======== RECORDS SHOWN
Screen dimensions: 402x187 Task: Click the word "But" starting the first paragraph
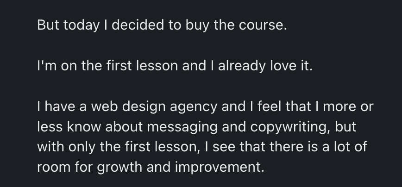click(48, 25)
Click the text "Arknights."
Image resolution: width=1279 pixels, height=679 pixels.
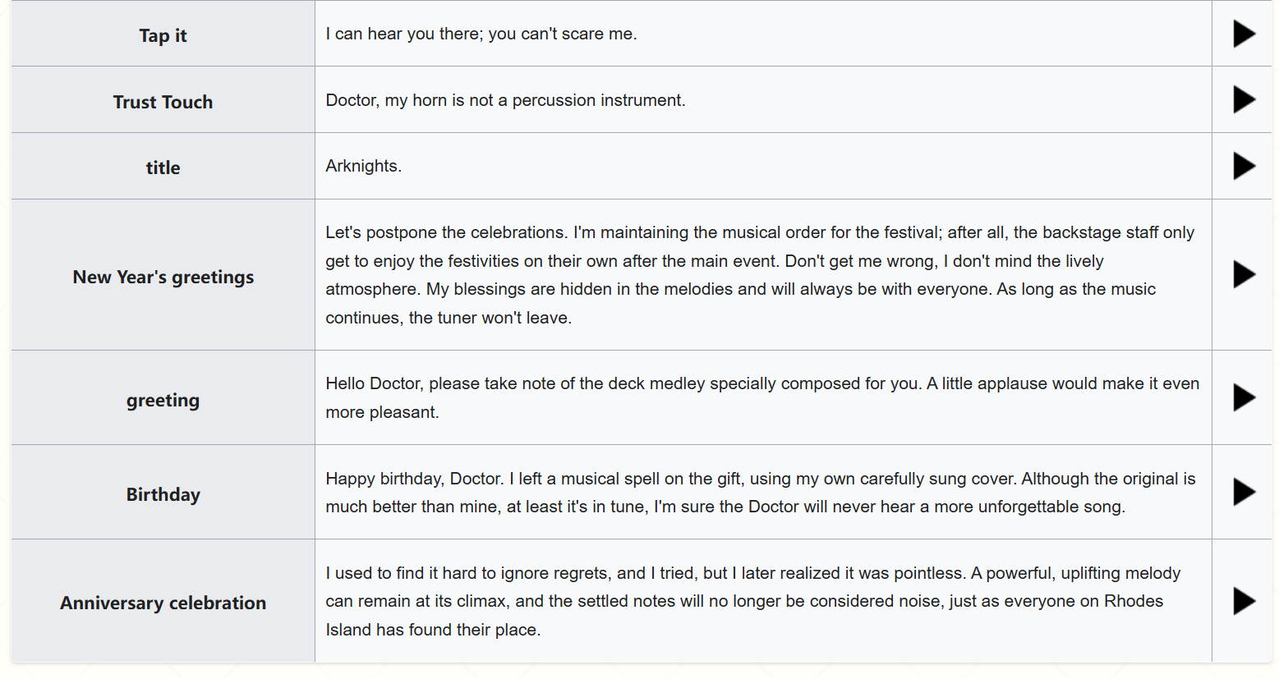pos(363,166)
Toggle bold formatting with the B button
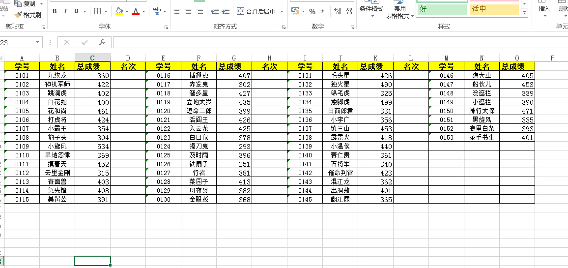Screen dimensions: 568x268 click(54, 11)
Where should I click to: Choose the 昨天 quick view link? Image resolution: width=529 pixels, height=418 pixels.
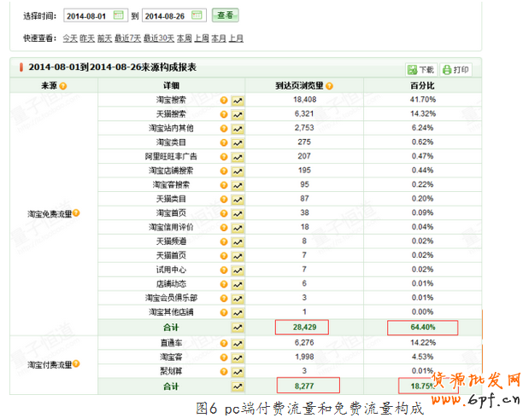click(87, 38)
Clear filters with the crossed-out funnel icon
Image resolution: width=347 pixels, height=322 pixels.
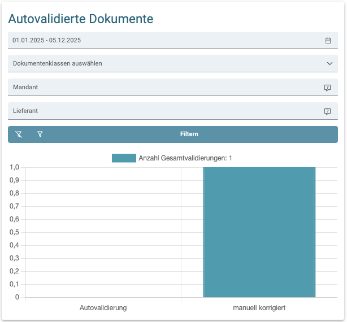[19, 134]
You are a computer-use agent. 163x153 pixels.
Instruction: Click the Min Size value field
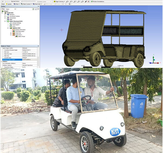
================
REQUIRED WORK:
Leave the pictures out and output all of the data verbatim.

TASK RESULT:
Screen dimensions: 402x187 Task: Click the word "But" starting the first paragraph
click(48, 25)
Click the text "Arknights."
Image resolution: width=1279 pixels, height=679 pixels.
pos(363,166)
Toggle bold formatting with the B button
Screen dimensions: 568x268 click(54, 11)
Where should I click to: Choose the 昨天 quick view link? Image resolution: width=529 pixels, height=418 pixels.
click(87, 38)
Clear filters with the crossed-out funnel icon
Image resolution: width=347 pixels, height=322 pixels.
[19, 134]
You are a computer-use agent. 163x153 pixels.
Instruction: Click the Min Size value field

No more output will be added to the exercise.